*EXERCISE PROMPT*.
Your answer should consist of every line from the records that holds the string "navigation".
ENTRIES SUPPLIED START
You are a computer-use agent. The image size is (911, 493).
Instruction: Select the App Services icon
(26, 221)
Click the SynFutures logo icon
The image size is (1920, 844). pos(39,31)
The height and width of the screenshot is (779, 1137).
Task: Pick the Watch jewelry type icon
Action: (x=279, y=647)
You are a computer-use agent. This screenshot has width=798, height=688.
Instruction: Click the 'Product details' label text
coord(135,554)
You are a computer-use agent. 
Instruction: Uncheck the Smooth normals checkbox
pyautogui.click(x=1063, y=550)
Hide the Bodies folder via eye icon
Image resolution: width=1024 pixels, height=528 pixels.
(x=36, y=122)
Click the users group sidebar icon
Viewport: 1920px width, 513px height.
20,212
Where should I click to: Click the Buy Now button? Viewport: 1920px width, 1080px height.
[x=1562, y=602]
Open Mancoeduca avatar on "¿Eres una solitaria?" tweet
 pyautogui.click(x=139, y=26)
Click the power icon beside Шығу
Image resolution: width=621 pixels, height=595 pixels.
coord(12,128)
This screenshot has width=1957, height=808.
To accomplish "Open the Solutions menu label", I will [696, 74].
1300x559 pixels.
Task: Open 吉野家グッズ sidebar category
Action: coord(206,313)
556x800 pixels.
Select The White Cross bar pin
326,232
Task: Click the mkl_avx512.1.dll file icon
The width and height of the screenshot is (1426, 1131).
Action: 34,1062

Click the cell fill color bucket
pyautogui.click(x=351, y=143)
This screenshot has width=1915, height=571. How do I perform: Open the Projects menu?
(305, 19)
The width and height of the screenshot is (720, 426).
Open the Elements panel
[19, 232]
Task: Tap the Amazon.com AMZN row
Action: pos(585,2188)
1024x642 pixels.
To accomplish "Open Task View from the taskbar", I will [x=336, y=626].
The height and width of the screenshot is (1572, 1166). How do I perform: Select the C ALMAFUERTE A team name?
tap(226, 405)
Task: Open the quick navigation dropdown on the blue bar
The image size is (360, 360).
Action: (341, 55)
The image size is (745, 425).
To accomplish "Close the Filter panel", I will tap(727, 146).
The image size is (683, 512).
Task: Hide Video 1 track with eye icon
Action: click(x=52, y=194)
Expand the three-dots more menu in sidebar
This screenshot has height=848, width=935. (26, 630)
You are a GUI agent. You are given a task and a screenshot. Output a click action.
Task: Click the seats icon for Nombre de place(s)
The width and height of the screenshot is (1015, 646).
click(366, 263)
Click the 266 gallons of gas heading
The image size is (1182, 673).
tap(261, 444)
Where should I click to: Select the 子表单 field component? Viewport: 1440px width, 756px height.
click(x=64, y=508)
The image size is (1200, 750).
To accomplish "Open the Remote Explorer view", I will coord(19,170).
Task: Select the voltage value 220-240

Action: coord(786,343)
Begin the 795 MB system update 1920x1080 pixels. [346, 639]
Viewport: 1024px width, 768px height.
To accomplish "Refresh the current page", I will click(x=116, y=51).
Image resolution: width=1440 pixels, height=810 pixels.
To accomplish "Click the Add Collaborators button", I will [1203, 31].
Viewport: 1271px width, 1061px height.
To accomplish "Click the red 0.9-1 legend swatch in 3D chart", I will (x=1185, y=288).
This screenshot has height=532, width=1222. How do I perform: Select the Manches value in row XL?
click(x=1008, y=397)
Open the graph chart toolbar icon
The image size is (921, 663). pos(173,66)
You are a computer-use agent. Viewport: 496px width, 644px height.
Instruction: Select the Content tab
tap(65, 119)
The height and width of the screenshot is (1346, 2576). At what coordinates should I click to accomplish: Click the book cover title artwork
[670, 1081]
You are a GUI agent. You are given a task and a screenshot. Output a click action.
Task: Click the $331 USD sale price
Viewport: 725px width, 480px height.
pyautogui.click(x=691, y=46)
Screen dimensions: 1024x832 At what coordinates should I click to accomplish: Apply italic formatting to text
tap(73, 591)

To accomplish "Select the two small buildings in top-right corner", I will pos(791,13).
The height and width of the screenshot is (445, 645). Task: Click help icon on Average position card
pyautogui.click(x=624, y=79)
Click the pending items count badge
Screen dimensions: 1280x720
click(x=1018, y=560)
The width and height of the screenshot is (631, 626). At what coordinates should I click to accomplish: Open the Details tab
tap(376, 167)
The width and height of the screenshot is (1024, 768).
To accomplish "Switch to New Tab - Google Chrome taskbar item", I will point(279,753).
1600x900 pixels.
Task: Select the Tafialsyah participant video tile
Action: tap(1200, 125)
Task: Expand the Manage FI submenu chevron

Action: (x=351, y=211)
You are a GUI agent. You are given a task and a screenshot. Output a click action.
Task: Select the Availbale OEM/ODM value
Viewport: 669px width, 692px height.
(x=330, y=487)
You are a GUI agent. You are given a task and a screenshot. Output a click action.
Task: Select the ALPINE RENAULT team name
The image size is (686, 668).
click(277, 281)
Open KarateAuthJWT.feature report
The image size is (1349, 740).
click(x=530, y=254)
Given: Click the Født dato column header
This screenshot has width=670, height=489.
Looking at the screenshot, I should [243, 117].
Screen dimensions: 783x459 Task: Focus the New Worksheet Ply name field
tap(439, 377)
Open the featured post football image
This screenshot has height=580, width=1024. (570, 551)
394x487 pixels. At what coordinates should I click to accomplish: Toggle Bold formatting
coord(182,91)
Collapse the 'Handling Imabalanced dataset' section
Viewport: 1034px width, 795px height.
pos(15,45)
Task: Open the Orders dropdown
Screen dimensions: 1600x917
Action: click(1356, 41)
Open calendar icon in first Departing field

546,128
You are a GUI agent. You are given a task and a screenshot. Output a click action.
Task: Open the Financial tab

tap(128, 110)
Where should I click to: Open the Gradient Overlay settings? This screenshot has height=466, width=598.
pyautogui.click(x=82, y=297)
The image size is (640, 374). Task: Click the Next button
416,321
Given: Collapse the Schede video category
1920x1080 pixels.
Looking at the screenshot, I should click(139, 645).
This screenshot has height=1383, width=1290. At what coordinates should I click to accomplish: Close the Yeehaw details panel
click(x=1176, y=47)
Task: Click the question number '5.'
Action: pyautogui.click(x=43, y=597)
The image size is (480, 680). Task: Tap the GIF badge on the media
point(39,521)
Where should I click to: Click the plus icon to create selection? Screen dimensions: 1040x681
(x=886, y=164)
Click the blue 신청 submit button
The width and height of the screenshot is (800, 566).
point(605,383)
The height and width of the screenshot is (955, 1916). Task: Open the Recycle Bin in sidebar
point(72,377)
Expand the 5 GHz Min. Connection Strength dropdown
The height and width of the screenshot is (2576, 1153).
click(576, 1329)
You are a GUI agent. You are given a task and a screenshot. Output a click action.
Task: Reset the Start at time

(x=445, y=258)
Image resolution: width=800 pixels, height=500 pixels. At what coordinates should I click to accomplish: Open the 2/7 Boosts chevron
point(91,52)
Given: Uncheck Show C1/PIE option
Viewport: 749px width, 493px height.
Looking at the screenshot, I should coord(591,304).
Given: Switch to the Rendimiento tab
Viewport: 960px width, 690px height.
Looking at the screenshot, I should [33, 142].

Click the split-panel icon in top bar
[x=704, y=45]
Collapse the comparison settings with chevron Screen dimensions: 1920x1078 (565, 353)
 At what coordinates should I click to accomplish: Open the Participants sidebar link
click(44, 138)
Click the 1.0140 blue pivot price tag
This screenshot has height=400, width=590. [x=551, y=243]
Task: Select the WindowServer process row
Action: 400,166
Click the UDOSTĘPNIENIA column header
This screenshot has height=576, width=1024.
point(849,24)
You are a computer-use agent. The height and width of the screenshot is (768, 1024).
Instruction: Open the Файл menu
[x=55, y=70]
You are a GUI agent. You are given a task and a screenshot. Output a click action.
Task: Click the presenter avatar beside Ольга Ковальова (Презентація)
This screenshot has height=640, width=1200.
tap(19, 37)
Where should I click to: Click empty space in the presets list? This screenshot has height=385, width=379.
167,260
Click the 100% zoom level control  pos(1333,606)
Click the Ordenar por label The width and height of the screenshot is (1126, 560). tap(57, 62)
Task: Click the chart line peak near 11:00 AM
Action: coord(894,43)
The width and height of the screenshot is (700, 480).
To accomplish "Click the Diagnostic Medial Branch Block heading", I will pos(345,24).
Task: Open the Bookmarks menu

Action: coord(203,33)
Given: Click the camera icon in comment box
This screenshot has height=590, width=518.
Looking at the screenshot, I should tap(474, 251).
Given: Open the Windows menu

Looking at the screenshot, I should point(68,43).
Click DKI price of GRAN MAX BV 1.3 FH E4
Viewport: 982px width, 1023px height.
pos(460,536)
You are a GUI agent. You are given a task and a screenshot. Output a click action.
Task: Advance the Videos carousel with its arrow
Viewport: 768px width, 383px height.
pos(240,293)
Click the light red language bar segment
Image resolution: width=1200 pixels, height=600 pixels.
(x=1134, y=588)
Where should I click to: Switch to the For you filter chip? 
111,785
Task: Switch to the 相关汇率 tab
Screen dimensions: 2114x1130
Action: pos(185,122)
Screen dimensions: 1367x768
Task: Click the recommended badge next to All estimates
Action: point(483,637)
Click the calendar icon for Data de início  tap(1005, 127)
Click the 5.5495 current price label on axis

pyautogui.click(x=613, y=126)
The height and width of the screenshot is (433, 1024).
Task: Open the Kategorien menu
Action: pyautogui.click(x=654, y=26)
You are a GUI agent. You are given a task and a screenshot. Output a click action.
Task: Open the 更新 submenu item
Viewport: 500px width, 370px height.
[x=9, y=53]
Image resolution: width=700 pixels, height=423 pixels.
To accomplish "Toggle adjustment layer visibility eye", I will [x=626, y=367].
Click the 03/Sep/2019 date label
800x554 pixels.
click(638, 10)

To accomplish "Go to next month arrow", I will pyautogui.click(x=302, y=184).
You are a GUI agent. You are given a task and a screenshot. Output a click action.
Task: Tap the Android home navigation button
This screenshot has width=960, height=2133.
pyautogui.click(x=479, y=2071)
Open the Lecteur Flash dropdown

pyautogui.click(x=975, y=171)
ENTRIES SUPPLIED END
*WRITTEN RESPONSE*.
Task: Open the quick navigation dropdown on the blue bar
Task: Tap the Android home navigation button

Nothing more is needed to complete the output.